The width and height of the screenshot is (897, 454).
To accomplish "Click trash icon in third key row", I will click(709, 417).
======
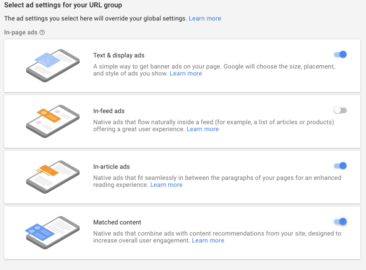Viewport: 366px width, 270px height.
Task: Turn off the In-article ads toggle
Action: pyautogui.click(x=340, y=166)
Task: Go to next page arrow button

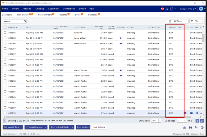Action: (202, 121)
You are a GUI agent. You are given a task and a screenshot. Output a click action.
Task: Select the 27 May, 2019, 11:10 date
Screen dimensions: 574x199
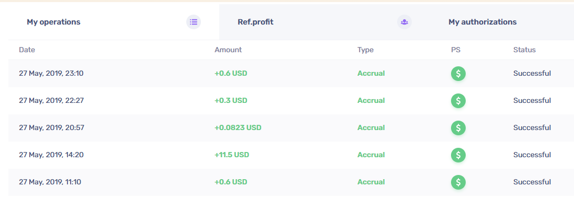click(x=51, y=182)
======
_EXERCISE PROMPT_: Lay out the records from the line containing "Viewport: 366px width, 270px height." through the line containing "click(x=51, y=182)" as a Markdown table with columns Row and Line, one row per line, skipping blank lines. Omit the pictures.

_PROBLEM SOLUTION_:
| Row | Line |
|---|---|
| 1 | Viewport: 366px width, 270px height. |
| 2 | Task: Turn off the In-article ads toggle |
| 3 | Action: pyautogui.click(x=340, y=166) |
| 4 | Task: Go to next page arrow button |
| 5 | Action: (202, 121) |
| 6 | You are a GUI agent. You are given a task and a screenshot. Output a click action. |
| 7 | Task: Select the 27 May, 2019, 11:10 date |
| 8 | Screen dimensions: 574x199 |
| 9 | click(x=51, y=182) |